La Loi de Canterbury (FOX, 2008) s’inscrit dans la lignée des séries judiciaires cherchant à explorer les zones grises du droit et de la morale. Dès les premiers épisodes, la série affiche une ambition louable : ne pas se contenter de la simple mécanique du procès, mais s’attarder sur les motivations, les failles et les dilemmes intérieurs de ses personnages. Malheureusement, si l’intention est claire et souvent bien amorcée, l’exécution laisse parfois le spectateur sur sa faim.
L’atout principal de la série réside sans conteste dans son personnage central, Elizabeth Canterbury, interprétée avec talent et sobriété par Julianna Margulies. Loin de l’avocate lisse et stéréotypée, Elizabeth est une professionnelle rongée par ses propres contradictions : brillante mais tourmentée, combative mais vulnérable. Cette complexité donne lieu à des moments de tension intéressants, où le spectateur est invité à s’interroger sur les limites de la justice et de la morale. Les choix parfois contestables de Canterbury dans la défense de ses clients illustrent cette volonté de sortir du cadre manichéen habituel.
Le casting secondaire, bien qu’honnête, n’atteint pas toujours le même niveau d’épaisseur psychologique. Certains membres de l’équipe d’Elizabeth, comme Russell Krauss (Ben Shenkman) ou Chester Fields (Keith Robinson), peinent à dépasser leur fonction narrative. On aurait aimé les voir davantage développés, avec des arcs narratifs plus fouillés qui auraient renforcé l’attachement du spectateur à l’ensemble du cabinet.
Sur le plan scénaristique, la série propose des affaires variées, souvent inspirées de dilemmes sociaux et éthiques bien réels.
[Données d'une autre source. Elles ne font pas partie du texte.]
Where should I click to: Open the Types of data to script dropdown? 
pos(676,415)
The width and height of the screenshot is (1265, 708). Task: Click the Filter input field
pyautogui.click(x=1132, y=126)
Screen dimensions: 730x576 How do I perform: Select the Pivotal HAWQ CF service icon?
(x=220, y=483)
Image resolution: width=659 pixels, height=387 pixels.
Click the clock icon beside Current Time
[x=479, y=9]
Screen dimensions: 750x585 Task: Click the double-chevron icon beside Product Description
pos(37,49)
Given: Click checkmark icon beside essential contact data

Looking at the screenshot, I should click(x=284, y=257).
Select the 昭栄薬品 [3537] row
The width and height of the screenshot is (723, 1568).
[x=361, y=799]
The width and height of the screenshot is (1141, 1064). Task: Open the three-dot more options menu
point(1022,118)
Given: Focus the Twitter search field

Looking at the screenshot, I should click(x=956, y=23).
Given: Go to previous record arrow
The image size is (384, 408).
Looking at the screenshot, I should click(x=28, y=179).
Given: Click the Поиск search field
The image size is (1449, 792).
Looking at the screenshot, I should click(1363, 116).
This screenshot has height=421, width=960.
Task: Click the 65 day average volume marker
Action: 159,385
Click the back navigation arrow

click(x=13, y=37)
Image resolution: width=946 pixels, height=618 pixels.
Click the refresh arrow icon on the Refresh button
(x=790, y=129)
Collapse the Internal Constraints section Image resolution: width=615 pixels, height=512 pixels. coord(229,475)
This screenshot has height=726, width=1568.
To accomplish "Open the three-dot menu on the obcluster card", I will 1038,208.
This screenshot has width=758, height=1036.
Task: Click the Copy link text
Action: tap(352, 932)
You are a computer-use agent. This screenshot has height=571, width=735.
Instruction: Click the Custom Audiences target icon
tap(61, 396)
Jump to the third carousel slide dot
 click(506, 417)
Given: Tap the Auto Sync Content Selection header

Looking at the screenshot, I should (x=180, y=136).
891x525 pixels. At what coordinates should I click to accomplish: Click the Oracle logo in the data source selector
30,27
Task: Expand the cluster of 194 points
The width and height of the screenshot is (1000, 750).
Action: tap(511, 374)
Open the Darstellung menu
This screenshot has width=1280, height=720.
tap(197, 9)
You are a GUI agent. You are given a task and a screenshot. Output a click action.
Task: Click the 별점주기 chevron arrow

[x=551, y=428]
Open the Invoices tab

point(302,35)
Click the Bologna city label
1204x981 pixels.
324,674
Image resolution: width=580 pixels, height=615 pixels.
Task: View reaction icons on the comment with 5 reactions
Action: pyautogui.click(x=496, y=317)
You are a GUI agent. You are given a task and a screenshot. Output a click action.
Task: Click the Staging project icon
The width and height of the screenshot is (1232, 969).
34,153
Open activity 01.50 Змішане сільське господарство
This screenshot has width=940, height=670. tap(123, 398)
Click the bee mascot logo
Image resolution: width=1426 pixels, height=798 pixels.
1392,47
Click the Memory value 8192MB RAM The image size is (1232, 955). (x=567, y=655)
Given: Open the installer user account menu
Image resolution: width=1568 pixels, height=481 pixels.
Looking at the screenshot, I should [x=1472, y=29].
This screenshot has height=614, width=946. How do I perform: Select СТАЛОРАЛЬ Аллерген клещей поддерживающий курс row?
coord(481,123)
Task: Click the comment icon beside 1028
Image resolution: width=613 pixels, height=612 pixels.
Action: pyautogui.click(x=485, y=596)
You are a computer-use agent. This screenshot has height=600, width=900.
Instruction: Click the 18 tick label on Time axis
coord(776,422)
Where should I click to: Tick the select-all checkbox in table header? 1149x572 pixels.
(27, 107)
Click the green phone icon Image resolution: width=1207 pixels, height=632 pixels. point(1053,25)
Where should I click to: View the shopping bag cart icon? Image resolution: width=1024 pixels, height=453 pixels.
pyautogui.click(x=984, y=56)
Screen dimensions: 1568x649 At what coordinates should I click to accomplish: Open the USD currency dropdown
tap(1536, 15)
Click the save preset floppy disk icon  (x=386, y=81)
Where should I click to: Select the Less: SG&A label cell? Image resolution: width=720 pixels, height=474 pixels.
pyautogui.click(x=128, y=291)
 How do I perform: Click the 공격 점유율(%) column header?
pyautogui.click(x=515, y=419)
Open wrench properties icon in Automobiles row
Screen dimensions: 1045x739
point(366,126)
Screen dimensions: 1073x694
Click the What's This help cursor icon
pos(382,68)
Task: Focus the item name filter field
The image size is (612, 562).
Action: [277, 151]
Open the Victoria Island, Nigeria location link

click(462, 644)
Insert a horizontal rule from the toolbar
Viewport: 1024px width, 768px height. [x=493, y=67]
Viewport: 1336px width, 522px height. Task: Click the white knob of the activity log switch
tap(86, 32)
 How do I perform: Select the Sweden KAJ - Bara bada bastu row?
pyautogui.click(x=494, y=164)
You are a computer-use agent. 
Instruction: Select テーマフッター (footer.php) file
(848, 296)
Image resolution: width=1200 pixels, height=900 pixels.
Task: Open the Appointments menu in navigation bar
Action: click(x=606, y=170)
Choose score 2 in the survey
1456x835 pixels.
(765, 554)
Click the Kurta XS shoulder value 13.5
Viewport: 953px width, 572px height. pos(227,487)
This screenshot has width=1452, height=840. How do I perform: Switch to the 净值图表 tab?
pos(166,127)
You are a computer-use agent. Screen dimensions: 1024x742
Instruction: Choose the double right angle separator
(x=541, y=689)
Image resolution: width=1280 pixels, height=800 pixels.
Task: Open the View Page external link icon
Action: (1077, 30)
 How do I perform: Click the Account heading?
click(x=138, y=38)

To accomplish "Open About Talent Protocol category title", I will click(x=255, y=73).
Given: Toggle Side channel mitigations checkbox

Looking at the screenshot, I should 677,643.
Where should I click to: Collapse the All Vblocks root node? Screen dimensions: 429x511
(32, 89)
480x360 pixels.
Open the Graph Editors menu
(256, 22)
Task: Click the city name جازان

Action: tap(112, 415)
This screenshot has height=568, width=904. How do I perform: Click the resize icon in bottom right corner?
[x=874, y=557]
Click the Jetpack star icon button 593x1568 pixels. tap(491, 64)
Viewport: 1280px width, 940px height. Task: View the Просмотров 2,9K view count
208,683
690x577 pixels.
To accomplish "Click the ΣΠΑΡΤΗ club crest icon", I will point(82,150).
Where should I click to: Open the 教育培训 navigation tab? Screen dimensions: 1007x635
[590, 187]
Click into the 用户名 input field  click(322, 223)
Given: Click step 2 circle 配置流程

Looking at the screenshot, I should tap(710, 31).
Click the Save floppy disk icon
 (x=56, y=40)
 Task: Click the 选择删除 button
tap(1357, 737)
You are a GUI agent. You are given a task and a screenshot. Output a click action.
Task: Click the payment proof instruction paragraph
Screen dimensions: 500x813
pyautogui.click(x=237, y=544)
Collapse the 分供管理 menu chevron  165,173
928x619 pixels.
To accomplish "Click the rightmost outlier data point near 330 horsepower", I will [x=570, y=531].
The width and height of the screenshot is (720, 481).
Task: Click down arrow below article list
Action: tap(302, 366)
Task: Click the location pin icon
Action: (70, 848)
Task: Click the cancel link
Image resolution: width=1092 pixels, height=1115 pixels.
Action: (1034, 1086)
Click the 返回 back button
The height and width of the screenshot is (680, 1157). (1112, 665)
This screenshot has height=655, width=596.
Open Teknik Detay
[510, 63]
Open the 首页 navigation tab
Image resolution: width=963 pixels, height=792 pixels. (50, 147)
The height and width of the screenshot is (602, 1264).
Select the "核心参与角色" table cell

Certaines intrigues captivent véritablement par leur complexité morale et juridique. Cependant, l’ensemble manque parfois de souffle. Le rythme est inégal : certaines affaires sont passionnantes, d’autres peinent à générer suffisamment de tension dramatique pour maintenir l’intérêt sur la longueur. La construction des épisodes reste relativement classique, sans véritable surprise ni prises de risques narratives qui auraient pu faire basculer la série vers une plus grande originalité.
Visuellement, La Loi de Canterbury adopte une réalisation sobre, presque austère. Ce choix esthétique colle à l’atmosphère sérieuse de la série, mais contribue aussi à un certain manque d’identité visuelle marquante. Là où d’autres productions judiciaires ont su imposer une patte esthétique distinctive (pensons à The Good Wife ou Boston Legal), La Loi de Canterbury reste dans une forme de neutralité visuelle qui la rend parfois un peu anonyme.
Enfin, il faut souligner que la série n’a pas eu le temps de pleinement déployer son potentiel. Avec seulement quelques épisodes produits avant son annulation, La Loi de Canterbury donne parfois l’impression d’une œuvre avortée, qui n’a pas pu exploiter toutes les pistes qu’elle commençait à ouvrir.
En résumé, La Loi de Canterbury est une série qui possède des qualités évidentes : une héroïne complexe et attachante, des thématiques intéressantes et une volonté de traiter la justice avec sérieux et nuance. Cependant, son manque d’audace scénaristique, la faiblesse relative de certains personnages secondaires et un rythme parfois inégal empêchent la série de pleinement convaincre. Ma note de 6/10 traduit ainsi un ressenti partagé : celui d’une œuvre honnête et prometteuse, mais qui n’est jamais vraiment parvenue à transformer ses ambitions en véritable coup de maître.